2.3 These fragmentations, fortifications, and surveillances of communities and individuals, result in feelings of alienation and excessive individualisation as the lives of people who live in the city are regulated by the time-space rhythms of capitalist development, the commodification of public space and the concomitant restrictions on (some) people's freedoms, by consumerist imperatives and the market domination of (almost) all aspects of culture and community (Harvey 2012). Marc Auge (2008) argues that globalisation and the related processes of urbanisation have led to a proliferation of 'empirical non-places' such as transport vehicles, routes and interchanges, retail centres, leisure parks, and hotel chains. Such 'non-places' produce specific social and contractual relations and powers of governance (such as the requirement to purchase a valid ticket or produce an identity document). Auge (2008: 90) tells us that, 'The non-place is the opposite of Utopia: it exists, and it does not contain any organic society'.

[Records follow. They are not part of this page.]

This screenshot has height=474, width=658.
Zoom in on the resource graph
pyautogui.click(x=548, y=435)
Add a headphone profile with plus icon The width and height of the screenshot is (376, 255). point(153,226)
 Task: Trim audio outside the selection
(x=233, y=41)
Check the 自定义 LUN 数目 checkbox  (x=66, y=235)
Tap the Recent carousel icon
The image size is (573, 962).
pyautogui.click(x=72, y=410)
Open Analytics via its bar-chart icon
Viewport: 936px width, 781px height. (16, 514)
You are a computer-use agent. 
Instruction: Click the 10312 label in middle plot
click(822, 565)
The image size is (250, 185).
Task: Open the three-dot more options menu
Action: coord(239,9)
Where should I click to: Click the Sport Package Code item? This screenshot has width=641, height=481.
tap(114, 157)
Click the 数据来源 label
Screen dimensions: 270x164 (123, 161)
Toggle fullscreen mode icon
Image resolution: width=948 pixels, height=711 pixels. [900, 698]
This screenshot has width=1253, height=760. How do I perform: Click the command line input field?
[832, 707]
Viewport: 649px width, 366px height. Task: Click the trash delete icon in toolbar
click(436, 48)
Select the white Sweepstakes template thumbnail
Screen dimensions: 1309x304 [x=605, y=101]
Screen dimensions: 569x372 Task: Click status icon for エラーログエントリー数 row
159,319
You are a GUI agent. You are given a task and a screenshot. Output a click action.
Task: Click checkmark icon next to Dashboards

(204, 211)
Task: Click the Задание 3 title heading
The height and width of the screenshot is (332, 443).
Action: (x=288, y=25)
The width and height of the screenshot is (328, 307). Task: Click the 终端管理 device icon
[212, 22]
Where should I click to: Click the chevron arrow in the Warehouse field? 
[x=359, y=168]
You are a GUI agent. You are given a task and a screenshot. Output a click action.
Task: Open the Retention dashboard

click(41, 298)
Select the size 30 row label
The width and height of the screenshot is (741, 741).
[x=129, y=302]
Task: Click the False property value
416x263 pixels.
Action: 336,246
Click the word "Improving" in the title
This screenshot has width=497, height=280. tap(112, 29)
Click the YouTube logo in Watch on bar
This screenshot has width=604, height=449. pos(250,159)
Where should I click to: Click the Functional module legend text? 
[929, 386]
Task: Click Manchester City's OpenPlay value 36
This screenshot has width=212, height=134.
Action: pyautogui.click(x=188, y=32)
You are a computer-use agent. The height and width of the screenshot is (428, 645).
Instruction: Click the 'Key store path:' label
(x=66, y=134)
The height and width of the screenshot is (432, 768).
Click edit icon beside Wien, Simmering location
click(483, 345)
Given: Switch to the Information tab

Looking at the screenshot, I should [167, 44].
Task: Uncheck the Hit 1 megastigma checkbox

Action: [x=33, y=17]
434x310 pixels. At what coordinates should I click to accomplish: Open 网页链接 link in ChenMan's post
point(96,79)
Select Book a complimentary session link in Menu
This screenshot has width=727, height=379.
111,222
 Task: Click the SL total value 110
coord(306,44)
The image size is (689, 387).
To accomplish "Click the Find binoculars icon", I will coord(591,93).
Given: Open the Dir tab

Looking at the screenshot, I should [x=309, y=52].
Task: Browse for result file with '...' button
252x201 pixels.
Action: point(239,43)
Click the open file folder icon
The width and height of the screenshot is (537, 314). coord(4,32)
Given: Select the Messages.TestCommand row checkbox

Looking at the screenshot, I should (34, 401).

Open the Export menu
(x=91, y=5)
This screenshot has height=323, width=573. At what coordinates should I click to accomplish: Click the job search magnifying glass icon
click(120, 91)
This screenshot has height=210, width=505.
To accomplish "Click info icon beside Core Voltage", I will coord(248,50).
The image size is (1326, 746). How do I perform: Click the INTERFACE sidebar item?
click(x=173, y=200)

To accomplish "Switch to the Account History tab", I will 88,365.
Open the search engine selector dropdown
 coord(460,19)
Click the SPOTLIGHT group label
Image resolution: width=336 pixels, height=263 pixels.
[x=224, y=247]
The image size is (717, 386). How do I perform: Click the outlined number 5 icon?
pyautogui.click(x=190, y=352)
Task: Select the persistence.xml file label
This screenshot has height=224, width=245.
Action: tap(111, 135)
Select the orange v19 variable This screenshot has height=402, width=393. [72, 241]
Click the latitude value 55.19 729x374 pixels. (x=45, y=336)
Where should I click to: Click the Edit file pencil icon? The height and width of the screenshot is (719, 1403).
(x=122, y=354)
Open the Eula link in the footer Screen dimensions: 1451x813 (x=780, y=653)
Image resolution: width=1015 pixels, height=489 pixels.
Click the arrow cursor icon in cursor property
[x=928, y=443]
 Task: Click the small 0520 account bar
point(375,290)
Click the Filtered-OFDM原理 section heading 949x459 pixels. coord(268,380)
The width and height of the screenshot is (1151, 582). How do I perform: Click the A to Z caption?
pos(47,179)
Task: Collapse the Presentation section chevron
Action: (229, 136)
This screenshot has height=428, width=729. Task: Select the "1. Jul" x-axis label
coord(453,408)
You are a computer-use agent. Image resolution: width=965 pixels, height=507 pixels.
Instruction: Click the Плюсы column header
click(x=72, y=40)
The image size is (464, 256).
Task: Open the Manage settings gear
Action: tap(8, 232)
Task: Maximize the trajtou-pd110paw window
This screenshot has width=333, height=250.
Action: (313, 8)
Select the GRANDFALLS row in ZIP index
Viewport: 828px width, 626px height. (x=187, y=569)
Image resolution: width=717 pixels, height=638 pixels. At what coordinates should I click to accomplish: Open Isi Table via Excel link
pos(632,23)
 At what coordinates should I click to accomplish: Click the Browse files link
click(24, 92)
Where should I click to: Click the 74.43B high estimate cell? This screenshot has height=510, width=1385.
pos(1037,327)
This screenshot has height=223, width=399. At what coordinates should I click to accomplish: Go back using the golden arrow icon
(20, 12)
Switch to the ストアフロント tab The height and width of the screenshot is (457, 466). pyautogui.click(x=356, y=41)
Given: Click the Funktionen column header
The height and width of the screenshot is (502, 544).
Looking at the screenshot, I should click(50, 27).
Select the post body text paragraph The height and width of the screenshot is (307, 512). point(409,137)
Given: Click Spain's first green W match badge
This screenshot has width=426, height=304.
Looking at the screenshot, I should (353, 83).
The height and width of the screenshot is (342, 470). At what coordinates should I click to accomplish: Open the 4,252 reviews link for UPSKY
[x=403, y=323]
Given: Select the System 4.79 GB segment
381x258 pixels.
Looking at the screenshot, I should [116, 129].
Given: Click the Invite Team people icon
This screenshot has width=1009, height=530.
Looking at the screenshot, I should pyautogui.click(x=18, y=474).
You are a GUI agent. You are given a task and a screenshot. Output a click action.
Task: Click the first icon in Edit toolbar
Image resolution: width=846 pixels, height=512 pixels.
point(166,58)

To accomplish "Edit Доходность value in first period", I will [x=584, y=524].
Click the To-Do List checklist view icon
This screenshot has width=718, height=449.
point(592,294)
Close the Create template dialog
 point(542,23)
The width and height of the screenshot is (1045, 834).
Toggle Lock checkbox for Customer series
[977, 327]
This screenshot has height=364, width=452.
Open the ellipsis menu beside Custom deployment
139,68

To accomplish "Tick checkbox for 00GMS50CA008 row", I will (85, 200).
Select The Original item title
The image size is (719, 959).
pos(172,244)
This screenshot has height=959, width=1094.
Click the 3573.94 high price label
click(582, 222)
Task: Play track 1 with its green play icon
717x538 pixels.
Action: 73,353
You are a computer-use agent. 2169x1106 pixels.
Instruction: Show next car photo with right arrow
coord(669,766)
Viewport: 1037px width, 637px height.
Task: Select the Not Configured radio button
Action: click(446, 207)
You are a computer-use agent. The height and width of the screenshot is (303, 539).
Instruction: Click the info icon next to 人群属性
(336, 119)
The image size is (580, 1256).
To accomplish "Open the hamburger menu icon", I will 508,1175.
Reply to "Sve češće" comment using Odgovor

2.4 The 'supermodern excess' to which Auge (2008) attributes the proliferation of non-places also has a temporal dimension in the form of an accelerated transformation of history[2]. Extended life expectancy and a corresponding expansion of memories for individuals to hold and process, as well as an overload of events that we try to make sense of, are increasingly common features of contemporary life (Auge 2008). If we add this excess of time to the well documented accounts of the compression of time and space brought about by globalisation, most keenly felt in urban centres where financial transactions across the world take seconds and high speed travel and technology brings distant places closer together (Castells 2009; Harvey 1990; Sassen 1991), we begin to get some sense of the particular ways in which temporality is deployed by contemporary capitalism. A useful account of this, with particular resonance for our understanding of lived urban experience, is provided by Elizabeth Freeman (2010) whose concept of chrononormativity makes explicit the political shaping of our temporal lives by capitalist modes of governance and organisation. She documents the ways in which,

… corporations and nation-states seek to adjust the pace of living in the places and people they take on: to quicken up and/or synchronise some elements of everyday existence, while offering up other spaces and activities as leisurely, slow, sacred, cyclical, and so on and thereby repressing or effacing alternative strategies for organising time. Thus being normatively 'modern' is a matter not only of occupying an imagined place and the new end of a sequence but also of living a coordinated, carefully syncopated tempo between a quick time that seems to be enforced and a slow time that seems to be a matter of free choice (Freeman 2010: xii).
Her analysis points to the use of temporality in shaping and delineating our movement and activities, defining chrononormativity as, 'the use of time to organize individual human bodies toward maximum productivity' (Freeman 2010:3). Social relations are in turn produced and embodied as,
… people are bound to one another, engrouped, made to feel coherently collective, through particular orchestrations of time … institutional forces come to seem like somatic facts. Schedules, calendars, time-zones, and even wristwatches inculcate what the sociologist Evitar Zerubavel calls "hidden rhythms", forms of temporal experience that seem natural to those whom they privilege. Manipulations of time convert historically specific regimes of asymmetrical power into seemingly ordinary bodily tempos and routines, which in turn organise the value and meaning of time (Freeman 2010: 3).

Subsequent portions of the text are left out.